The state responded that, when it was imposed, Booker’s sentence was legal in the First District Court of Appeal, and had been affirmed by that court. Thus, it should be deemed final, citing Witt v. State, 387 So.2d 922 (Fla.1980) (nonconstitutional, evolutionary developments in the law could not be raised retroactively in a post conviction proceeding). The trial court denied the motion, based on its finding that the sentence imposed was not illegal at the time of sentencing.
The state did not maintain below that the crimes of which Booker was convicted did not occur during a single criminal episode, nor dispute that the consecutive habitual offender sentences imposed for those convictions would be improper under Hale.
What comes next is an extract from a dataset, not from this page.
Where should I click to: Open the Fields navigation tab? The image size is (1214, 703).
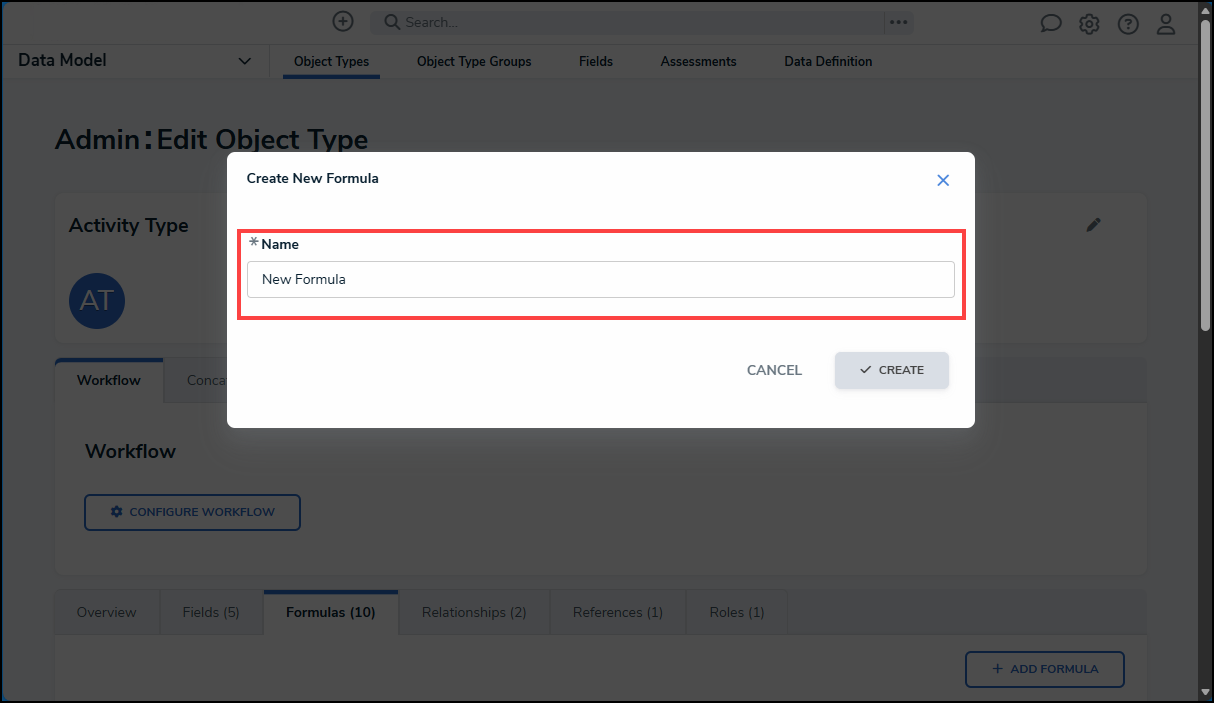point(596,61)
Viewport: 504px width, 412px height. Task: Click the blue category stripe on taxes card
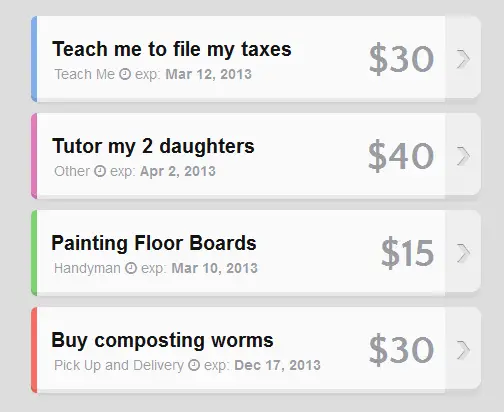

Rather, the state argued, and the trial court agreed, that because Booker’s consecutive habitual offender sentence was permissible in the First District Court of Appeal at the time of sentencing, Hale would not apply so as to require correction of his sentence. However, Hale itself militates against this argument.
The petitioner in Hale sought review in the Florida Supreme Court after this court affirmed his two consecutive 25-year habitual violent felony offender sentences. Along with certain certified questions concerning the constitutionality of the habitual violent felony offender statute, Hale raised for the first time the issue of “whether [he] was improperly sentenced to consecutive terms of imprisonment.” Hale, 630 So.2d at 522. The Court noted that the issue had not been raised on appeal “because the law in the First District at the time [Daniels v. State, 577 So.2d 725 (Fla. 1st DCA 1991) ] allowed consecutive minimum mandatory sentences.” Because Daniels had been quashed subsequent to Hale’s appeal, the court found him entitled to raise the issue. Hale, 630 So.2d at 524. It proceeded to quash this court’s affirmance of the consecutive sentences, and remanded with directions that Hale’s sentences be set to run concurrently. Hale, 630 So.2d at 526.
*905The situation is identical here. At the time Booker was sentenced, consecutive habitual offender sentences for crimes occurring during a single criminal episode were permissible. However, subsequent to the ap'peal, Hale held that the habitual offender statute did not authorize consecutive sentences for multiple crimes committed in a single criminal episode in addition to the enlargement of the maximum sentences. See also Brooks v. State, 630 So.2d 527 (Fla.1993); Edler v. State, 630 So.2d 528 (Fla.1993). We find that, under the rationale of Hale, Booker permissibly sought correction of his sentence. We reverse the order herein appealed, and remand with directions that Booker’s sentences be ordered to run concurrently.
BARFIELD and DAVIS, JJ., concur.

. A citizen sought officer assistance in removing Booker from her car when he refused to leave it.